**Reading text**
/---
Teaching the gifted Jul 23, 2011 0:55:09 GMT -5
Post by Michael Ellis on Jul 23, 2011 0:55:09 GMT -5
For Your Consideration
.Talk of stars and kings and feet
Pawns: Michael Ellis, Emmer Brighton, Fayre SenDandridge
.Through the chromosomes of space and time
Status: open, active
.Me I'm fast like a bad infection
Setting: In the history classroom
.Gasping for my resurrection
Scene: Michael is grading papers between classes.
.Swear to me in times of war and stress
Michael sat at his desk, feet extended out in front of him crossed at the ankle. They were clad in shiny black almost knee-high boots. His form-fitted grey pants were tucked into them, a billowy white shirt tucked into that. The coat he'd been wearing, in the style of the Spanish lord he'd come to class dressed as that day, was draped over the back of the chair. A gold hoop was fixed in his left ear lobe and jangled every time he tilted his head slightly.
The paper in front of him was mostly uninteresting, about a topic the student obviously didn't care about. He sighed and started making corrections, glancing at the door in almost a nervous twitch. He was waiting for a distraction to wander through the door and give him a good reason not to keep going.
\---
**Material provided**
/---
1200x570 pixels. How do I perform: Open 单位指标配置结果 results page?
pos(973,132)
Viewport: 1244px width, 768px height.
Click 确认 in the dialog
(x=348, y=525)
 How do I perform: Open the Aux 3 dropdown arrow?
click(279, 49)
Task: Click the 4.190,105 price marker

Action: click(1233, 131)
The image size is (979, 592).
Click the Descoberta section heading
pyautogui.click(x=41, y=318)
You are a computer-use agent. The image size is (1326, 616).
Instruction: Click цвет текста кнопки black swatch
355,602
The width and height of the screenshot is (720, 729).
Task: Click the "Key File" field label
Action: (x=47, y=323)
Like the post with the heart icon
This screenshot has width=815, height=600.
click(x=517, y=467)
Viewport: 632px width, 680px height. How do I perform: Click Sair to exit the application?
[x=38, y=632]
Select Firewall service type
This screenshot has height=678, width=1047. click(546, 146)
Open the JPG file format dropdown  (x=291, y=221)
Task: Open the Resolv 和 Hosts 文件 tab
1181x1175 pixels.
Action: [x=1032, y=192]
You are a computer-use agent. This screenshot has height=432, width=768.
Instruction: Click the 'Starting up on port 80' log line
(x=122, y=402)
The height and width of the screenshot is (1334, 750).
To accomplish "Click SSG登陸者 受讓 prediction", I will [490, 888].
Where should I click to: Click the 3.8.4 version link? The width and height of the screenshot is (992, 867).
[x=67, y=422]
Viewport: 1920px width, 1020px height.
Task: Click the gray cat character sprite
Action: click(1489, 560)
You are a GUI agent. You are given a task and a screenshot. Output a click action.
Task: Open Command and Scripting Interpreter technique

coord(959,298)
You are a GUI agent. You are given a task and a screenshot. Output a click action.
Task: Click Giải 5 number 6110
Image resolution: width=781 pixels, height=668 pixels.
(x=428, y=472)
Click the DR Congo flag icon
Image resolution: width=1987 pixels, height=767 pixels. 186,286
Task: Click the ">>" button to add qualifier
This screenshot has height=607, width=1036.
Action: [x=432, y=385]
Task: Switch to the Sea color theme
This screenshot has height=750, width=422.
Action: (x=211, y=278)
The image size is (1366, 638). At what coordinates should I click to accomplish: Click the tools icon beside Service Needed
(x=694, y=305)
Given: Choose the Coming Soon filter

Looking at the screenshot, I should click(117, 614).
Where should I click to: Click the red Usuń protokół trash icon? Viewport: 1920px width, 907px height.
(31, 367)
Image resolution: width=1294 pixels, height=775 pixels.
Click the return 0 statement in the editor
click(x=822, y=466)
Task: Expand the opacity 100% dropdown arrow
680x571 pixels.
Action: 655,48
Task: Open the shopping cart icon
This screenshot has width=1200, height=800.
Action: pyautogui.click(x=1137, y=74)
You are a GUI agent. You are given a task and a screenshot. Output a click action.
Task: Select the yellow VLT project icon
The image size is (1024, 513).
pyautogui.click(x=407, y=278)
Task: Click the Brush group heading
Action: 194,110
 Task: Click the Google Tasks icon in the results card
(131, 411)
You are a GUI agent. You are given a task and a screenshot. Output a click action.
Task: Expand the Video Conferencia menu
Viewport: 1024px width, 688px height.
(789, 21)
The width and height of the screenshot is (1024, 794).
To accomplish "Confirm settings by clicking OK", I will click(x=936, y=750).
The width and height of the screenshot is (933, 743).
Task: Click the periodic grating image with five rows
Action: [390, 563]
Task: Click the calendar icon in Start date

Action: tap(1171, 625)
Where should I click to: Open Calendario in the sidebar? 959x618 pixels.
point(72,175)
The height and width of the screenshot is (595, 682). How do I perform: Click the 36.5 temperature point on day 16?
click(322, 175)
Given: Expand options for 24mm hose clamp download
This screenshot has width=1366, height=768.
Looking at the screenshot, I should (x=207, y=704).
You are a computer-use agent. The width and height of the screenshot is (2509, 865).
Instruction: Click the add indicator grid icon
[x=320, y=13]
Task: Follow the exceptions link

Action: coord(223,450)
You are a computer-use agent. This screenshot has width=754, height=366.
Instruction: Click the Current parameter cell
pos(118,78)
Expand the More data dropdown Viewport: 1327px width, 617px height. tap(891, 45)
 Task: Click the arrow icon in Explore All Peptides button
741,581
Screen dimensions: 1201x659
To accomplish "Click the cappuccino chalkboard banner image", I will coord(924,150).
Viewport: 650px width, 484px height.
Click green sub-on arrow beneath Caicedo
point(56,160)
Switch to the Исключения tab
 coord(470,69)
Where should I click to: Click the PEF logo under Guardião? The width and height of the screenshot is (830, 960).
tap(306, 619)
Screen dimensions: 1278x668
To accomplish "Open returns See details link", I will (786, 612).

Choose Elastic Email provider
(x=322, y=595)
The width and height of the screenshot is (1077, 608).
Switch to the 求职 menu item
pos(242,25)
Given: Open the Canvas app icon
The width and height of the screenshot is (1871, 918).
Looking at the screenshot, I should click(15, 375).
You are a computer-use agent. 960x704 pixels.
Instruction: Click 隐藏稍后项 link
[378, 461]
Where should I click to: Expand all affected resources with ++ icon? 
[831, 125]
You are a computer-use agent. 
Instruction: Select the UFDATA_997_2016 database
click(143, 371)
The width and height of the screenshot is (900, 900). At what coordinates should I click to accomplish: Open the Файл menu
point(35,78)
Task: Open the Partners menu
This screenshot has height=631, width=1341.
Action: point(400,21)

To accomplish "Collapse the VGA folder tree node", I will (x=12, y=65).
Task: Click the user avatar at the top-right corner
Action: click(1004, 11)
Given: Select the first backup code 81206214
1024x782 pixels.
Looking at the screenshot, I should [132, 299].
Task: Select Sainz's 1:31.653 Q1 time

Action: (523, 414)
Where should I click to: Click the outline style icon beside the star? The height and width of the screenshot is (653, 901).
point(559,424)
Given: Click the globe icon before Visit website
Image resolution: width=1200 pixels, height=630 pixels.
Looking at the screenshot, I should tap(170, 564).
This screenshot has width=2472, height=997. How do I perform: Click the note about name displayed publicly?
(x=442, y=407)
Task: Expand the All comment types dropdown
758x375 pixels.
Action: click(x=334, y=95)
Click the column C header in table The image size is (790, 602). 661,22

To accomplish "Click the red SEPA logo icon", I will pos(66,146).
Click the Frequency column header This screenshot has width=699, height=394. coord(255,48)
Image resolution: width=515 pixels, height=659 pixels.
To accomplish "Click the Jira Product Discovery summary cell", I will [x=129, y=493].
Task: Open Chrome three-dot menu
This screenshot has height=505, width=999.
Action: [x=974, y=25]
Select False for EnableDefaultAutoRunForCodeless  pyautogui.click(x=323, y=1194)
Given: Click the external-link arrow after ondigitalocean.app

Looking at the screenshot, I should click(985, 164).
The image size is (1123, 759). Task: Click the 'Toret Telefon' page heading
\---
**Study questions**
1. From the classroom scene post, list every item of clothing or accessory Michael is described as wearing or having with him at his desk.
2. Carry on the classroom scene post from the point where it stops.
The rows have nothing to do with what is asked here.

**Per-task outputs**
1.
- Shiny black almost knee-high boots
- Form-fitted grey pants
- A billowy white shirt
- A coat in the style of a Spanish lord, draped over the back of the chair
- A gold hoop in his left ear lobe

2.
"If you insist on writing such dry work for my class, I suggest next time you choose a more suitable topic. Some of my top pics would include the Egyptian god kings or the ruins of Mexico." He shook his head and rolled his eyes. He had a feeling his bit of humor would go right over the student's head. He glanced around his classroom. What decoration they'd allowed him to use, he had. The classroom was not a boring, empty room with teacher's desk on one end and a white board. It was thoroughly decorated to match scenes and places in history.
Michael had always had a flare for the dramatic and it was often suggested he should have taught children to act, instead of teaching them about the past. But, he thought, it was better for him to try and give children a passion and artistic view of an otherwise "outdated" topic. He scribbled a couple more notes, muttering to himself as he did so, and setting the paper aside.
"Ah. A paper about Columbus." He read farther into it and scoffed. "Did you do any research at all?" He shook his head "Fourteen hundred seventy five does not rhyme with 'Columbus sailed the ocean blue.'" He said it aloud as he scribbled it across the students paper.
He'd come to a decision, no matter what special powers they had, all students where the same when it came to school work. It made him smile really. It was a revelation of sorts. And instead of frustrating him, it made him giddy with excitement that showed on his features.